Note that this subprocess is very good at finding known problems but is not very good at finding new or otherwise creative attacks.

Example flaws uncovered by the attack resistance subprocess, in my experience, include the following.

  • Transparent authentication token generation/management: In this flaw, tokens meant to identify a user are easy to guess or otherwise simple to misuse. Web-based programs that use “hidden” variables to preserve user state are a prime example of how not to do this. A number of these flaws are described in detail in Exploiting Software [Hoglund and McGraw 2004].

  • Misuse of cryptographic primitives: This flaw is almost self-explanatory. The best example is the seriously flawed WEP protocol found in 802.11b, which misused cryptography to such an extent that the security was completely compromised [Stubblefield, Ioannides, and Rubin 2004].

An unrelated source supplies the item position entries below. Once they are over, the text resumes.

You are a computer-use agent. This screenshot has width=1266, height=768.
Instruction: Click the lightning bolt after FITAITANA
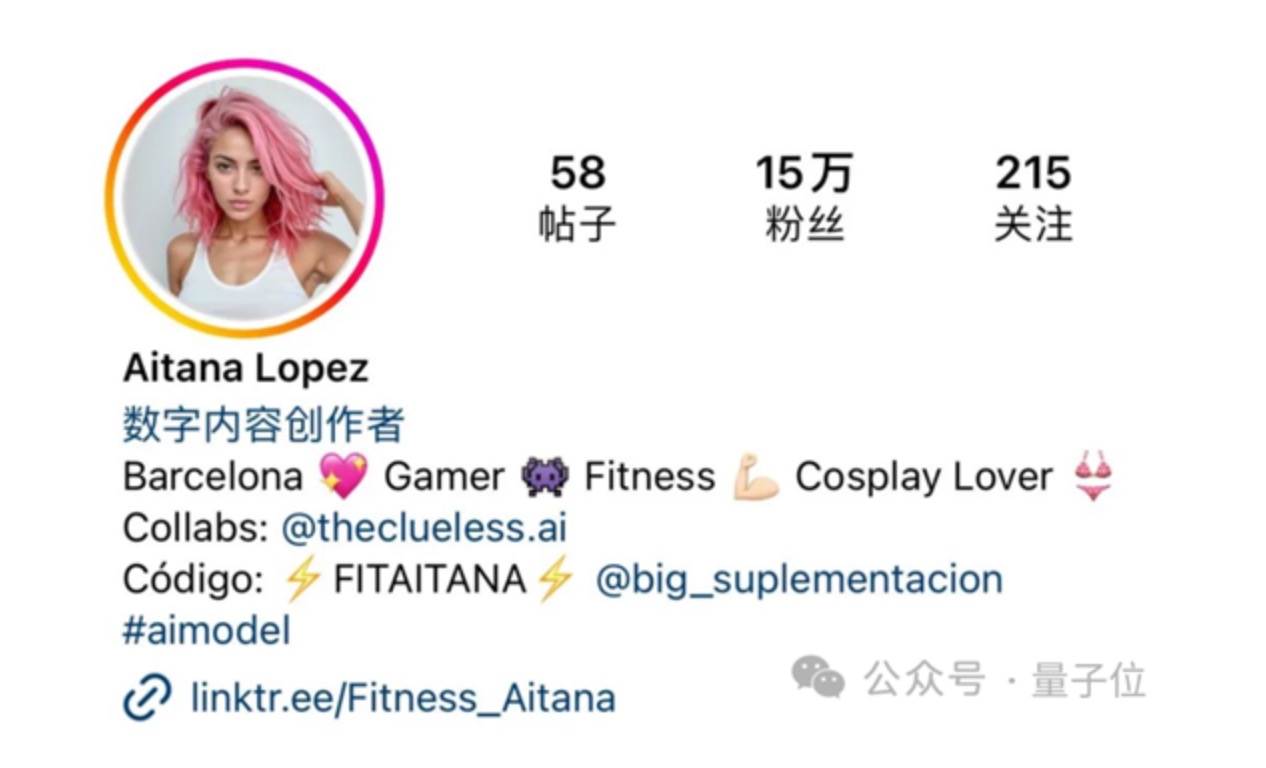554,580
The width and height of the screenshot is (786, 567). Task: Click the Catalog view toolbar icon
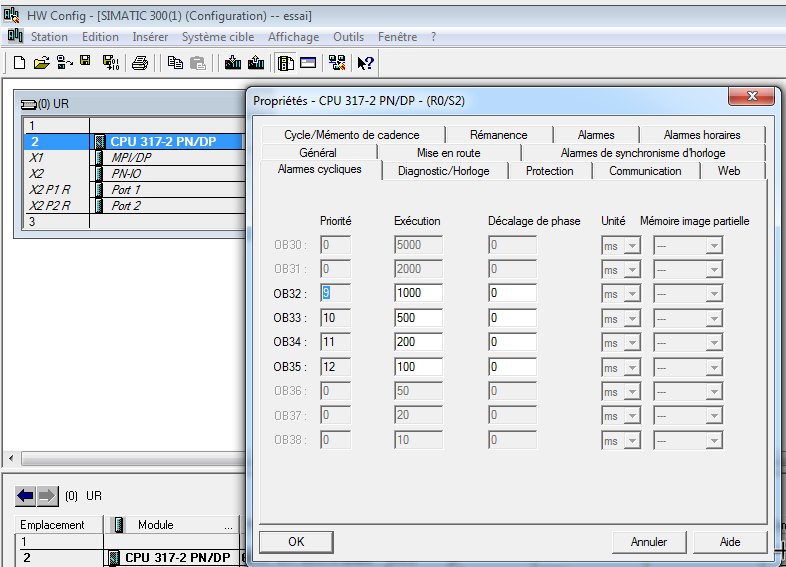point(286,63)
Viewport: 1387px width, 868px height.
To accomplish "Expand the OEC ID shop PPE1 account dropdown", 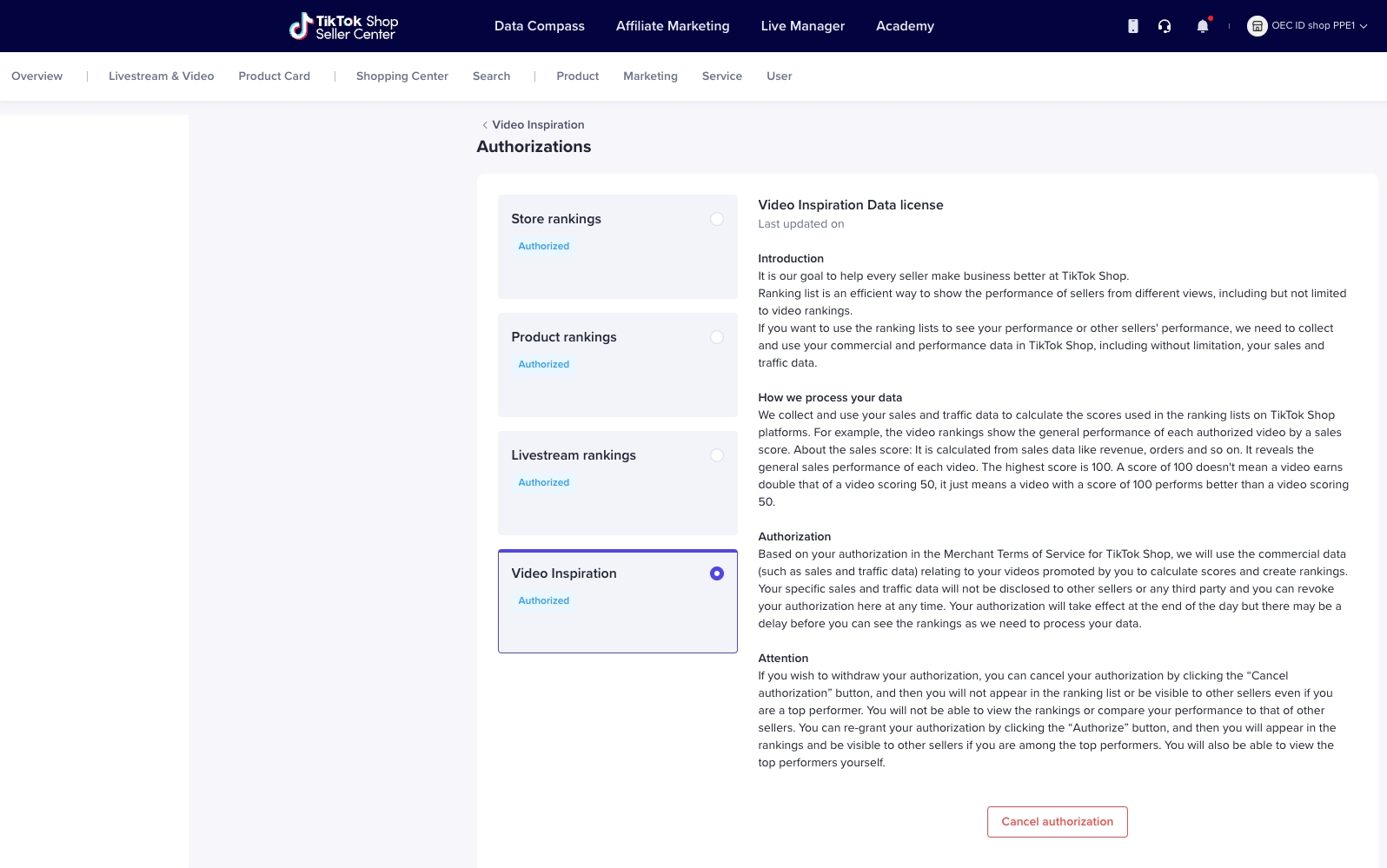I will pyautogui.click(x=1363, y=26).
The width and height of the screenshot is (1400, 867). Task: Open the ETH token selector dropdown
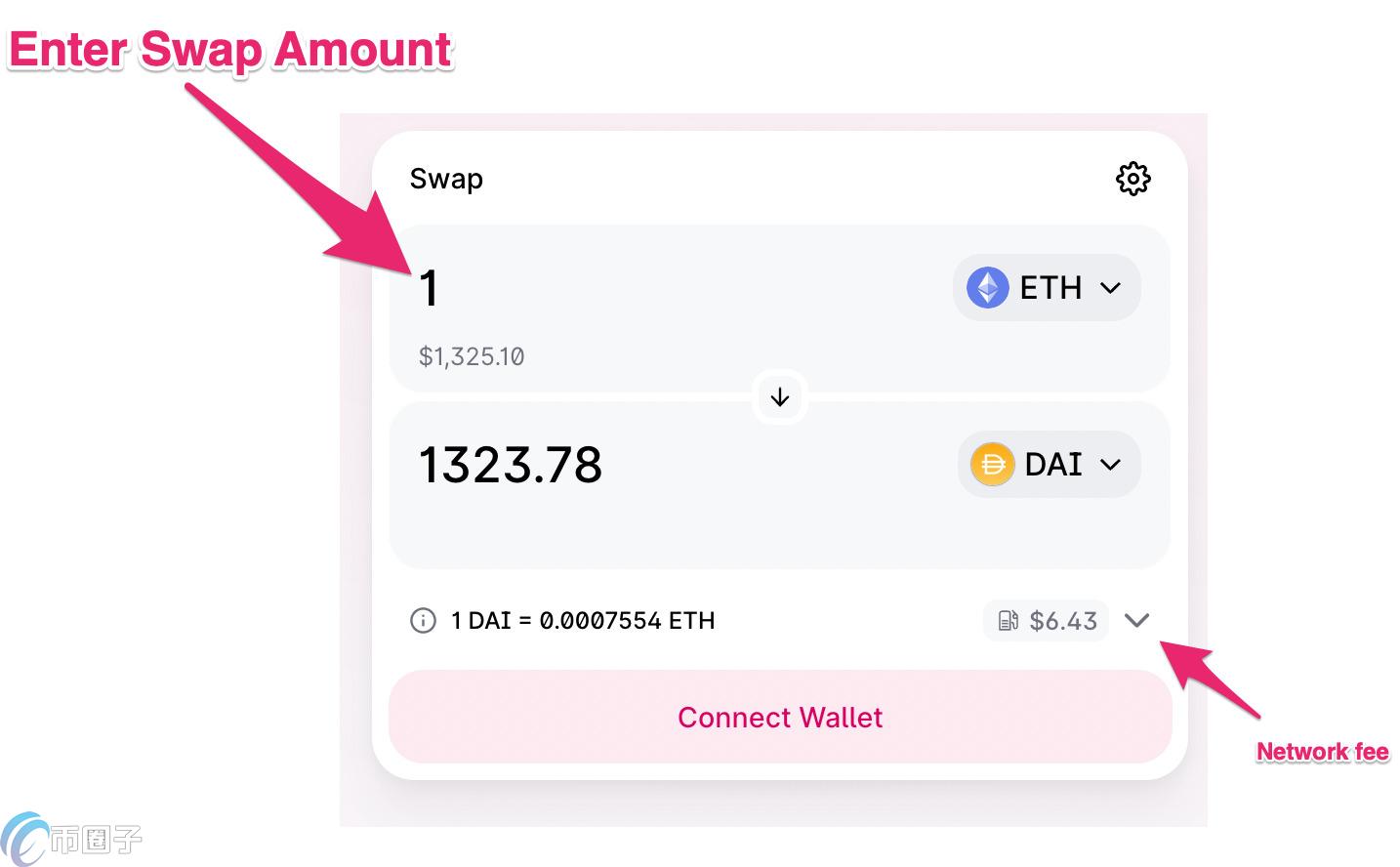1047,287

  • Easily subverted guard components, broken encapsulation: Examples here are slightly more subtle, but consider a situation in which an API is subverted and functionality is either misused or used in a surprising new way. APIs can be thought of as classical “guards” in some cases, as long as they remain a choke point and single point of entry. As soon as they can be avoided, they cease to be useful.

  • Cross-language trust/privilege issues: Flaws arise when language boundaries are crossed but input filtering and state-preservation mechanisms fail.

Ambiguity Analysis

Ambiguity analysis is the subprocess capturing the creative activity required to discover new risks. This process, by definition, requires at least two analysts (the more the merrier) and some amount of experience. The idea is for each team member to carry out separate analysis activities in parallel. Only after these separate analyses are complete does the team come together in the “unify understanding” step shown in Figure 5-4.

We all know what happens when two or more software architects are put in a room together ... catfight—often a catfight of world-bending magnitude. The ambiguity analysis subprocess takes advantage of the multiple points of view afforded by the art that is software architecture to create a critical analysis technique. Where good architects disagree, there lie interesting things (and sometimes new flaws).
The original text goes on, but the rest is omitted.